Hans-Horst Henschen hat vorzügliche Arbeit geleistet. Aufgrund eigener Recherchen im Archiv ist seine Sottisier-Ausgabe umfangreicher als das französische Pendant. Er hat etliche Notizen umgruppiert und andere überhaupt erst mit aufgenommen. Dazu hat er mit Akribie Flauberts Bruchstücke kommentiert, annotiert und indexiert, so dass daraus die mustergültige Leseausgabe eines in vielfachem Sinn phantastischen Buches entstanden ist.

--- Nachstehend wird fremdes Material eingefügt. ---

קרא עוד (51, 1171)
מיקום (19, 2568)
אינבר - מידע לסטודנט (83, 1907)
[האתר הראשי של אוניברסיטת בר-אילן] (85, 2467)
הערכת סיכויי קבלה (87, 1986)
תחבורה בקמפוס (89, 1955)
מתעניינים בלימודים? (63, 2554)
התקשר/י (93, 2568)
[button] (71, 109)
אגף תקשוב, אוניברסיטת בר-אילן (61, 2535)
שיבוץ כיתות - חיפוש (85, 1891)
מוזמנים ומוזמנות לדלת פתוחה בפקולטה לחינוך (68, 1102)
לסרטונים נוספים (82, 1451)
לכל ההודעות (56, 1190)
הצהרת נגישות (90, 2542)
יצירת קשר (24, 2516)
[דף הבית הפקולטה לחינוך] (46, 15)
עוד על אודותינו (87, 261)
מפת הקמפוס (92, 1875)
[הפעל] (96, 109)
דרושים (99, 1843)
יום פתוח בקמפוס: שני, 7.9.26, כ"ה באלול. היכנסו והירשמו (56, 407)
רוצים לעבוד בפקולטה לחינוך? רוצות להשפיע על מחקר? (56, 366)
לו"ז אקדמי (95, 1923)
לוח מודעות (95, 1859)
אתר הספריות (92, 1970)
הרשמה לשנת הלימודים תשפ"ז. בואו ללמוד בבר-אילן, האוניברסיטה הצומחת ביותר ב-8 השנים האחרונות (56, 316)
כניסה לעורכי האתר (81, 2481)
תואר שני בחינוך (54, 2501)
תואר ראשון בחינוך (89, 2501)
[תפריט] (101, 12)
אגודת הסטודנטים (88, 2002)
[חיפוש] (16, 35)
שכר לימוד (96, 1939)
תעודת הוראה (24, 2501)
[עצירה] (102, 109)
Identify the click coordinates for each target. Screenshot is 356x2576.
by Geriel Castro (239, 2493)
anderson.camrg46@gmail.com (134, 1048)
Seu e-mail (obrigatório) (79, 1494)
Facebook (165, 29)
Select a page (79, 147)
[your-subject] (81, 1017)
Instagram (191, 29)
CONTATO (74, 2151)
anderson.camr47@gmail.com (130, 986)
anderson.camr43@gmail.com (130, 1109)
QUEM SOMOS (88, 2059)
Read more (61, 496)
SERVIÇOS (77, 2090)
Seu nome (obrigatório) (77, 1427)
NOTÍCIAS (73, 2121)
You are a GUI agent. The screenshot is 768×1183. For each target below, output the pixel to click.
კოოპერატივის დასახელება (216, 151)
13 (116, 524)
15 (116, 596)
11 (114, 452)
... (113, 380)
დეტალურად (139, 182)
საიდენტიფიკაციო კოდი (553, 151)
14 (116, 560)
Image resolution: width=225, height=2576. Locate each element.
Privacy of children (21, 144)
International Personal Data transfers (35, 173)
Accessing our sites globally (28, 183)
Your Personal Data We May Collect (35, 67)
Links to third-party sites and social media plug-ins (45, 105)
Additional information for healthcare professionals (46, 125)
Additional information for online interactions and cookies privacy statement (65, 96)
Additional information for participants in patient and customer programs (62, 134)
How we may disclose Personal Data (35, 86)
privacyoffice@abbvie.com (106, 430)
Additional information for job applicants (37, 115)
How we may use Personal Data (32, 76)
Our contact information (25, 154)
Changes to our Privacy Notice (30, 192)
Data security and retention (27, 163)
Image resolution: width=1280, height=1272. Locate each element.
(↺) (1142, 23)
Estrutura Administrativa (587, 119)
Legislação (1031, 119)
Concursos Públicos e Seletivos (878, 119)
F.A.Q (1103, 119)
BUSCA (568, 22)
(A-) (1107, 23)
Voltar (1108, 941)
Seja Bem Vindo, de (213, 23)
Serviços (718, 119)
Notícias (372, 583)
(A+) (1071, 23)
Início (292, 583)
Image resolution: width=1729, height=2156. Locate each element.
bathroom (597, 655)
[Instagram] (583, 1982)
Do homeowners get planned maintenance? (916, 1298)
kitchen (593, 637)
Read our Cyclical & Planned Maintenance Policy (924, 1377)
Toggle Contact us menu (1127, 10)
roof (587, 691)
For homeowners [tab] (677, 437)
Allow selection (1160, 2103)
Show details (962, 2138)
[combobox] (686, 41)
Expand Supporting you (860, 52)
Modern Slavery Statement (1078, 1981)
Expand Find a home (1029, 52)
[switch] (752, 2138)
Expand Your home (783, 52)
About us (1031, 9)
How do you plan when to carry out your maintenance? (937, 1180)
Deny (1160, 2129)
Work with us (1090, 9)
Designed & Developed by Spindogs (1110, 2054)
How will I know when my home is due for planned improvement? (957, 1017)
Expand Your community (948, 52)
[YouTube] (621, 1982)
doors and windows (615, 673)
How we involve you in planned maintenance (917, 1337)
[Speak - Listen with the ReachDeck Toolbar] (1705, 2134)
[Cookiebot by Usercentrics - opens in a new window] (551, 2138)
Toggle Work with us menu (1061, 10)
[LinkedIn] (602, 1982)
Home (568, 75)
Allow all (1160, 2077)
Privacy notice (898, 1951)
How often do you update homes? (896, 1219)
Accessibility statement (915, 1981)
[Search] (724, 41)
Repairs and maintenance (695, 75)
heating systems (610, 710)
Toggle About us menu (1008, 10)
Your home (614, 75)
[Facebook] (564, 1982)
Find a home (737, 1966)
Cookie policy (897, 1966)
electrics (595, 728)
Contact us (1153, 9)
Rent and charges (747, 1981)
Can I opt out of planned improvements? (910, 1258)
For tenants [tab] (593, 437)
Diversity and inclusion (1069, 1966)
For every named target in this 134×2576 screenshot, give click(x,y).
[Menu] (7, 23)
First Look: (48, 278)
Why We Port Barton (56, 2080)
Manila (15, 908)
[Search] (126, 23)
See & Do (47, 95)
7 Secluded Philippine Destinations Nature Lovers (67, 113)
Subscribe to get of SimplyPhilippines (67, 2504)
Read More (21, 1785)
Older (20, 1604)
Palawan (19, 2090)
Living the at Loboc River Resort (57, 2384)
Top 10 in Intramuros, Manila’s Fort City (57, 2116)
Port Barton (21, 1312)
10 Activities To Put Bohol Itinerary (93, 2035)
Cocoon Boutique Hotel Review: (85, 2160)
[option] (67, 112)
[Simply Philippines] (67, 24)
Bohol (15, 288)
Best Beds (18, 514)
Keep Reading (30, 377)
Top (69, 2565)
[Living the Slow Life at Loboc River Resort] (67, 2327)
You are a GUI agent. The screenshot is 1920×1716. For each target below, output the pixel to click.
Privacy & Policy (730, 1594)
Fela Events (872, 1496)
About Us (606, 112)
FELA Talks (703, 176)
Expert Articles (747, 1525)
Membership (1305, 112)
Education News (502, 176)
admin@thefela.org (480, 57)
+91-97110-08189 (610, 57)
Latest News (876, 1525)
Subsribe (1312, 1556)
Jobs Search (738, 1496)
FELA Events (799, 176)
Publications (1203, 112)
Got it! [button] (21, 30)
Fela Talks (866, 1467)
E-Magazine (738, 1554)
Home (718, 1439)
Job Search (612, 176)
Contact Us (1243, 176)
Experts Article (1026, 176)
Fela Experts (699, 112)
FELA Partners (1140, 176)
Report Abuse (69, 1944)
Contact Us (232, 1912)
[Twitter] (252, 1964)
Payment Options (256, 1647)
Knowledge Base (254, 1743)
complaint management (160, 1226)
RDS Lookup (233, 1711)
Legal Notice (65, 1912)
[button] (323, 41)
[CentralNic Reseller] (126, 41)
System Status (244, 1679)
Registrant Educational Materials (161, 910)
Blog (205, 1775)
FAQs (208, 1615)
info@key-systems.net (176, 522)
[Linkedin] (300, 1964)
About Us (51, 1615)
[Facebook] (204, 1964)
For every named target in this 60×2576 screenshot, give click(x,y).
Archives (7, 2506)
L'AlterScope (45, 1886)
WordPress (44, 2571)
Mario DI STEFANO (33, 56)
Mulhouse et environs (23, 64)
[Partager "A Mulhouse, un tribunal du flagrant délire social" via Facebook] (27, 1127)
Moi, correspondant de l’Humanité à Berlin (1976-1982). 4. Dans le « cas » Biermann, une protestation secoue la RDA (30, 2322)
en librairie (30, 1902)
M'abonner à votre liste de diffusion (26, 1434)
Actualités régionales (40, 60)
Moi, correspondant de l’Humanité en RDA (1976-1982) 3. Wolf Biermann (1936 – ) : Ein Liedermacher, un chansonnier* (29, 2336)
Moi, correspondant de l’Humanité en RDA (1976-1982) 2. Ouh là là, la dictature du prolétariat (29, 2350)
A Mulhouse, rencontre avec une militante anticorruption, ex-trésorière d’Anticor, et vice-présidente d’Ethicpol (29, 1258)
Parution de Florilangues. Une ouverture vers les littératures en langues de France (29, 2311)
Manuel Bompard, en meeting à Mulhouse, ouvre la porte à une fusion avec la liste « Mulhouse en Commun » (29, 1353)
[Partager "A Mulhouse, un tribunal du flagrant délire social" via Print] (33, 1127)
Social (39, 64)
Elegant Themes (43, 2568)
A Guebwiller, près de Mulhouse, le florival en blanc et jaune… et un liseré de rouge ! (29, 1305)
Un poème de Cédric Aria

Flauberts zweigesichtiges Meisterwerk ist ein Zerrspiegel der auch heute wieder euphorisch beschworenen Wissensgesellschaft. Wo alle schnell mal dies lernen müssen und jenes wissen möchten, triumphieren zwangsläufig sekundäre Quellen, Ungeduld, Hörensagen und Nachgeplapper. Folglich tummeln sich Bouvard und Pécuchet heute auf dem Internet und in Manage-dich-frei-Kursen. Folglich werden Phrasen und Meinungen der Einfachheit halber kopiert, rezykliert, kolportiert.
Allerdings gibt es auch eine positive Lesart: In dem immensen Text- und Bild-Universum, das uns umgibt, ist es reine Anmaßung, weiter dem Prinzip Genie huldigen zu wollen. Kunst ist die kreative Organisation von bestehenden Bausteinen, lautet Flauberts unterschwellige Maxime. Er hat zu diesem Zweck gesammelt, was er gefunden hat, doch er hat auch danach gesucht. Denn selbst ein Gemengsel wie diese "encyclopédie critique en farce" fügt sich nicht per Zufall zusammen. Es bedarf des Scharfsinns eines wachen Geistes, die Perlen zu suchen, die er finden will. Dergestalt demonstriert uns das Sottisier zuguterletzt auch, wie sich das Verhältnis von Suchen und Finden verschiebt. In Zukunft werden wir mehr suchen (und lesen) müssen, um das Richtige zu finden (und abzuschreiben). Diesbezüglich ist das Sottisier viel mehr als bloß ein literarischer Witz.
Gustave Flaubert: Bouvard und Pécuchet. Neu übersetzt und kommentiert von Hans-Horst Henschen. Die andere Bibliothek 222, Eichborn, Frankfurt 2003. 500 S., 30 EUR
Universalenzyklopädie der menschlichen Dummheit. Ein Sottisier. Herausgegeben und übersetzt von Hans-Horst Henschen. 736 S., 34,90 EUR
Dazu: Transkribierte Handschriften und Kommentare. Beide Eichborn Berlin 2004.